Directions: Look through the records, and whenever a line includes the word "agent", copy it.

Records to process:

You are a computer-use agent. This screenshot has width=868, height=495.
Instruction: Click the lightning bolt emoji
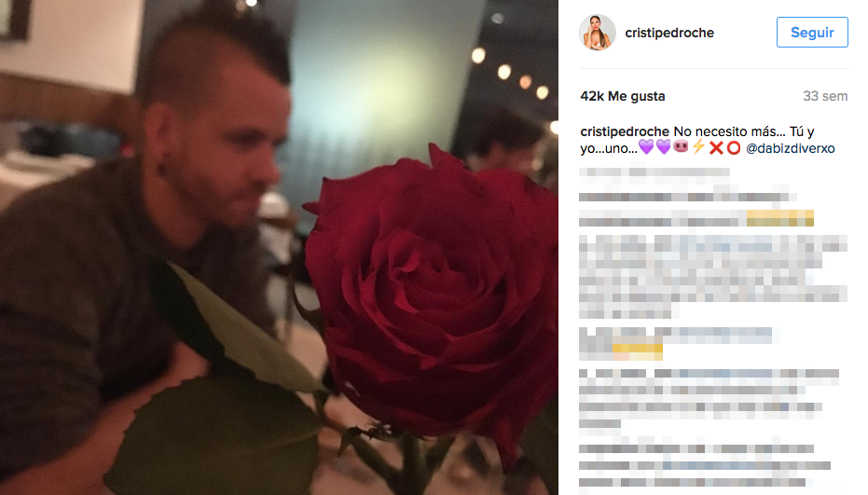point(698,147)
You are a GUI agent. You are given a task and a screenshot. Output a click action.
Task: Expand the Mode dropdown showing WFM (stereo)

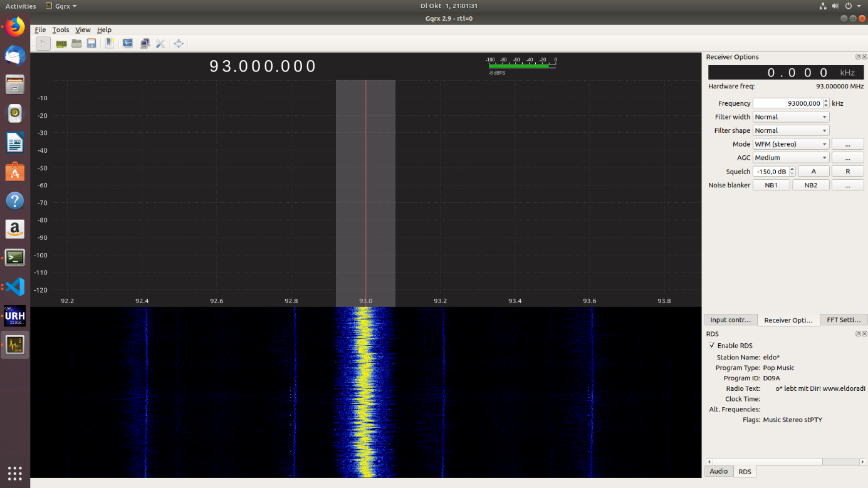[790, 144]

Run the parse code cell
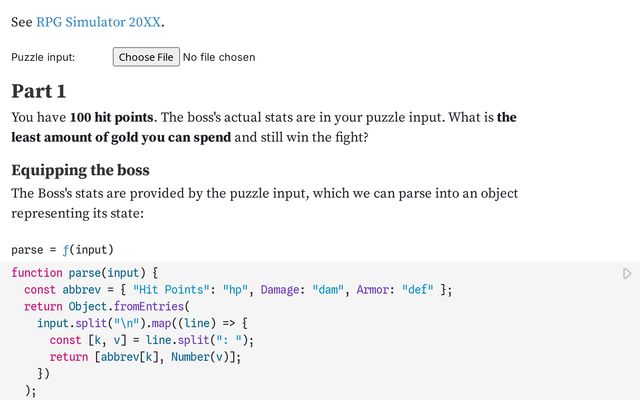point(627,273)
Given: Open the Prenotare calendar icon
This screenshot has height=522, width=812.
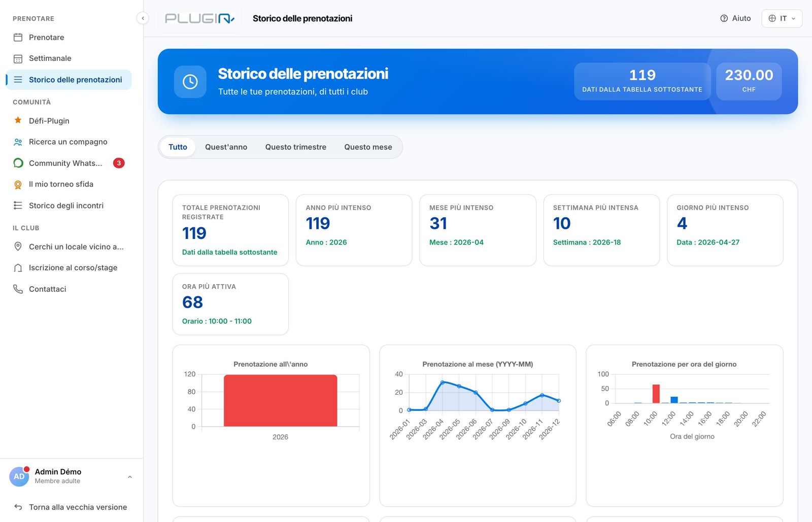Looking at the screenshot, I should [18, 38].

Task response:
You are a computer-use agent. This screenshot has width=868, height=495.
You are a GUI agent. You are given a task and a screenshot. Output a click action.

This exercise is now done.